§ Work instructions: Gather every line of the material below that contains the string "location", matching case exactly.

Data records
———

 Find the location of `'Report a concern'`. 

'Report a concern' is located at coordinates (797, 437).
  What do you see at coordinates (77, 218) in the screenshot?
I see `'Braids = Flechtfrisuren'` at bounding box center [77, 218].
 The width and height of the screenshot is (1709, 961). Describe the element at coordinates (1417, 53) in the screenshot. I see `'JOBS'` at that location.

———

§ Answer to this problem:
 Find the location of `'Report a concern'`. 
 The width and height of the screenshot is (1709, 961). Describe the element at coordinates (1417, 53) in the screenshot. I see `'JOBS'` at that location.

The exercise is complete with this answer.